Do you remember the last time you read an excellent physician note? If it was similar to any of the gems I've discovered, it was well organized and included the pertinent data from the encounter, all the while keeping the patient at the center of the dialogue. Good notes facilitate continuity of care, since many physicians gather background information in the electronic medical record (EMR) prior to meeting a new patient. In a busy emergency department, discharge summaries and problem lists impart the most information in a quick read; a physician preparing for the next day’s office visit benefits most from reading specialists’ recent notes. The best writing takes documentation to the next level—it reveals a doctor's compassion for the patient.
Much has been written about how to write good medical notes. The SOAP mnemonic (Subjective, Objective, Assessment, Plan) introduces students to the importance of providing information in the standard manner physicians are used to. While this general outline is necessary, following it does not guarantee that the note will be any good. SOAP only dictates an order of information, not content or style. The writing task’s transition from labored struggle (for students) to automatic function (for senior residents) is accompanied by improved readability. Ten admission notes in one overnight call? No problem!

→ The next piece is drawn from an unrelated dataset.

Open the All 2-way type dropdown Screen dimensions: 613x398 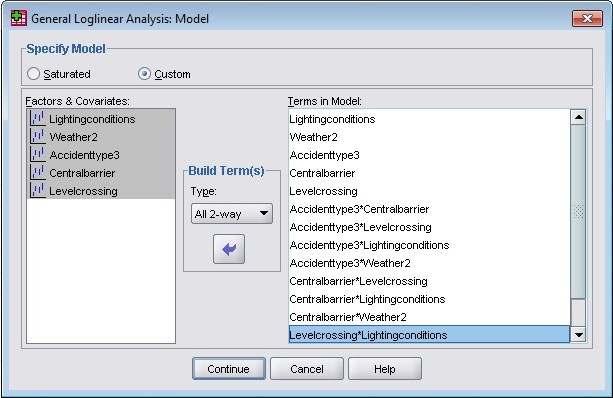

Writing improves with practice. This is why the attending hospitalist efficiently enters numerous notes on one call while the new intern feels swamped by 3 admissions. Writing well also takes practice. To become an EMR wordsmith requires more than simple learned efficiency, a fact that is often neglected in medical education. A senior clinician once shared with me that, when it comes to the medical record, the best physician documentarians are great storytellers. For millennia, humans have told stories to make sense of the world around them. Tapping into that tradition will enrich physicians’ notes, and may even improve patient care.
Trainees’ notes can benefit from telling patients’ stories in places other than the medical record. One easy-to-start technique I’ve found helpful is keeping a log of every patient I encounter. This works really well in the emergency department, where I spend most of my time. It’s a bare-bones technique; every patient I see gets two or three lines in a pocket journal. The first line lists the patient’s initials, gender, date seen, and chief complaint or diagnosis. On the second line, I’ll note a learning point, any procedure I performed, and one other piece of the patient’s story. The more random the better—captured correctly, a strange component of the interaction can jog my memory of the entire encounter. For me, this record of pathology and molecular mechanisms is intermingled with memories of tears and laughter. Here are two examples from about 5,000 that I have accumulated since medical school:
JG061210 m AP Abscess
I&D “Pus Volcano”
AR090808 f Fever Cellulitis
US-guided IV in IVDU
Forgot to listen for murmur
Of the many patients I’ve seen in the past three years, these two are among the hundred cases I could present as though I just finished talking with the patient. How can you forget a patient reporting that his abdominal pain was relieved by a volcanic eruption of pus from his belly? I wish I could take credit for that metaphor. The second patient provided a sobering reminder of how medical training is full of mistakes and learning opportunities. The patient was an intravenous drug user (IVDU) with cellulitis, most likely incurred from dirty injection techniques. She needed antibiotics and surgical debridement of a deep abscess. After others on the team struggled to place a line, I inserted a tenuous ultrasound-guided IV. So proud was I of that procedure, that I neglected other elements of her care—including listening for a heart murmur. Shame on me if I haven’t listened for murmurs in every subsequent IVDU I’ve treated. The visual memory of that IV slipping out as she rolled to surgery cues a vivid recall of my mistake and reminds me of the peril of hubris.
So how is it that I remember these two patients as though I just walked out of their hospital rooms? Not only did I make a record of the encounters, but within a week or so, I wrote out a narrative skeleton of the experiences. I’ve done this for about 75 of my patients, or about two a month. If you want to try this, but have writer’s block, start with the history of present illness from your SOAP note. I liked the story of the mistake well enough that I polished it for public consumption and published it on a blog I wrote for at the time . Granted, I heavily edited the story both to illustrate the point of the article and to completely obscure the patient’s identity. (Which, by the way, I have done here also.)
My opinion is that the emotion born of the patient-physician interaction is sometimes too rich to leave stranded in a logbook, or worse, in the dusty caverns of my memory. Taking the time to retell patients’ stories offers an opportunity to hone writing skills that will promote understanding of their problems, improve the clarity of future notes, and in some cases help teach someone else. People who learn by seeing and doing have the added benefit that the act of writing reinforces learning. Whether the account stays in a private journal, is disseminated via blog post, or gets published on paper, it still does the job of improving the writer’s ability to tell a story. The exercise of telling your patients’ stories in plain language will help others understand your writing, but also ground you in the narrative method that will be a boon to your medical documentation.